Sales Expert Witness’ Opinions Regarding Termination of a Distributorship Agreement Rejected

Sales Expert Witness’ Opinions Regarding Termination of a Distributorship Agreement Rejected

A district judge in Nevada held that a Sales Expert Witness’ opinions about the termination of a distributorship agreement were nothing more than common sense.


Temsa primarily sought redress for Defendant TC Nevada, LLC’s (“TC Nevada’s”) unlawful use and possession of certain motorcoaches manufactured by Temsa.

Temsa is a leading commercial vehicle manufacturer of motorcoaches, buses, and light trucks, which are manufactured in the Republic of Turkey and sold worldwide. Prior to being terminated by Temsa, non-party CH Bus Sales, LLC (“CH Bus Sales”) was the exclusive distributor of Temsa’s motor coaches. In distributing the motorcoaches, CH would owe Temsa, as the manufacturer, approximately $209,000 to $382,000 per motorcoach. TC Nevada is currently in possession of at least seven (7) and as many as thirty (30) motorcoaches that were manufactured by Temsa, but were never paid for by CH Bus Sales. While seeking to collect the unpaid balance from CH Bus Sales, Temsa alleged that the individual defendants, Michael Haggerty, Olga F. Haggerty, and John P. Haggerty all conspired with each other and with Defendant TC Nevada to gain possession of the motorcoaches despite knowing of Temsa’s continued ownership interest in the property.

According to Temsa, neither TC Nevada nor the individual defendants have paid Temsa for the motorcoaches which TC Nevada currently uses in the operation of its shuttle service business in Las Vegas.

Temsa sought to strike the reports and testimony of Defendants’ experts, John Beck and Karl Schulze, whom Temsa contended offered opinions regarding irrelevant subject matters. Temsa further contended Defendants’ experts opined on ultimate issues of law, telling the jury what results to reach. With respect to defense expert John Beck, Temsa contended termination of agreements between Temsa and CH Bus Sales, LLC (“CH”) had no relevance to issues before the Court. Temsa further contended defense expert Karl Schulze’s opinions regarding the exercise of sound business judgment and fraudulent transfer were inadmissible because these opinions pertained to “irrelevant legal doctrines.”

Business Litigation Expert Witness

Karl J. Schulze is a Certified Public Accountant (CPA), a Certified Valuation Analyst (CVA), a Certified Fraud Examiner (CFE), and is Certified in Financial Forensics (CFF) by the AICPA. He has worked with middle-market and Fortune 500 companies on issues relating to corporate governance (he is ISS Certified in Corporate Governance and Directorship), crisis management, strategic planning, insolvency management, acquisition and feasibility analysis, debt restructuring and general management consulting, in addition to conducting fraud investigations and consulting and testifying on litigated matters. Schulze has testified in a broad variety of business-related matters, shareholder disputes, alter ego and corporate governance matters, intellectual property, real estate and employment-related litigation, and has served as consultant and expert in arbitrated and mediated matters. He has testified as expert in deposition and trial, and has qualified in numerous courts and jurisdictions.

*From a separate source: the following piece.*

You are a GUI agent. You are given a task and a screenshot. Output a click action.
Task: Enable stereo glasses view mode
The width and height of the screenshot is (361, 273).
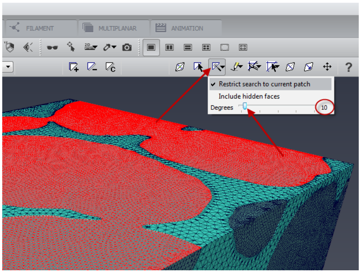tap(52, 47)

Gain a comprehensive understanding of Karl Schulze’s qualifications and casework history with his Expert Witness Profile report.

Sales Expert Witness

John D. Beck has been involved in sales and manufacturing for his entire 40 year career. He has worked for 3 privately owned companies and enjoyed success at each of them.

Get in-depth insights into John Beck’s expert witness experience by requesting his Expert Witness Profile today.

Discussion by the Court

On January 10, 2024, Defendants designated Karl J. Schulze, CPA as an expert witness and John D. Beck as a lay expert witness. Temsa argued that both of them opined on ultimate issues of law.

Beck Does Not Offer Expert Testimony

Beck’s purported expert report is a total of two pages long. The report identifies the two questions Beck was asked to answer, includes a page summarizing the documents Beck reviewed and his experience in the manufacturing and distribution of buses, and ends with two short paragraphs (each two sentences) stating Beck’s opinions.

The Court held that Beck’s conclusions failed to offer any basis, reasons, data or analysis that underlie the opinions reached, in violation of Federal Rule of Civil Procedure 26(2)(B)(i) and (ii).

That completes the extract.